Some decent progress has been made since the last blog post. See the image of the breadboard below which shows the current state of the electronics:

The small blue pcb with the four mounting holes is the BNO55 breakout board from adafruit. The vertical standing pcb is a serial bluetooth adapter and the green pcb on the far right is a teensy 3.6. The whole thing is powered by 4AAA batteries because I’m intending to put this on the end of a rotating stick and don’t want power cables getting in the way.

The Teensy communicates with the BNO55 via I2C and also can send serial data via one of it’s UART ports which is connected to the bluetooth serial link.

At the moment I’ve got some euler values streaming via bluetooth serial to my computer as an initial test:









I had a motor in my parts bin that has a built-in gearbox and a good amount of torque. The issue was connecting the shaft of the motor to the rotating arm. In the end a laser cut bracket made out of acrylic did the job and allowed me to make a good connection between the motor shaft and the rotating arm as seen here:

The rotating arm is 1.5 metres in length, that seemed to be about the longest the motor could handle and it also fits in my room which is nice. For testing that the motor had enough torque I taped 100g weights to either end of the arm and thankfully the motor was still able to rotate the arm without too much difficulty. See the video below for the rotating arm in action:

As you can see from the video, the speed of the arm is not constant as it rotates around. When the arm is vertical or approaching vertical the law of the lever makes things a bit easier on the motor so it is able to accelerate a bit, when the arm is horizontal that is the hardest part of the cycle for the motor and so the arm slows down. Hopefully this won’t be an issue down the line , the data will reveal all!

The end goal is to have the breadboard circuit with the batteries, bluetooth adapter, teensy and BNO55 attached to the rotating arm. The one detail that will require extra attention is that the electronics need to stay more or less horizontal as the arm rotates. This will require some kind of mount that can rotate freely and has a bit of weight towards the bottom so as the arm rotates the mount stays horizontal.

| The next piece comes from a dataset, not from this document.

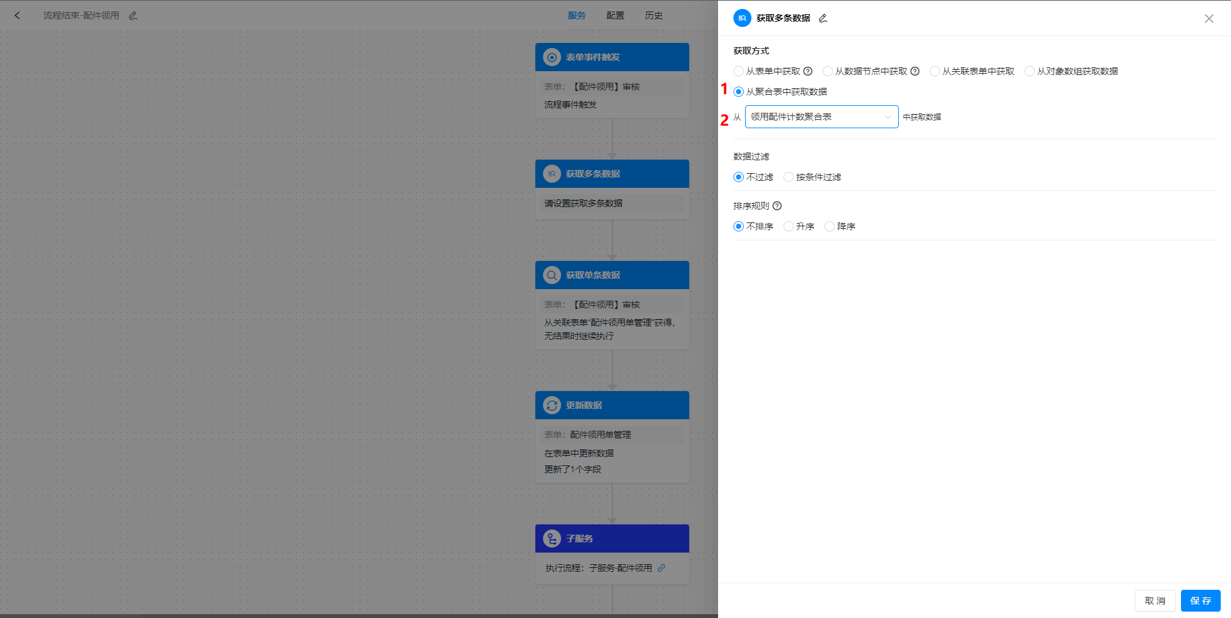This screenshot has width=1231, height=618.
Task: Click the pencil icon beside 获取多条数据 panel title
Action: click(x=823, y=18)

Having the electronics rotate with the arm would make the IMU calculations way more difficult. I’m not saying it’s impossible, it would just add a layer of complication that is totally unnecessary for the current application. Once the electronics is mounted to the arm I can start thinking about how to approach the software for the project. My thoughts at the moment are that it might be easier to get the raw IMU data for a couple of rotations, store that in a CSV file on my computer and try to develop some algorithms using that data. Once I get something working on the PC I can then go back and try to run it on the microcontroller. I think this approach will be fastest but I’ll give it more thought over the next few days.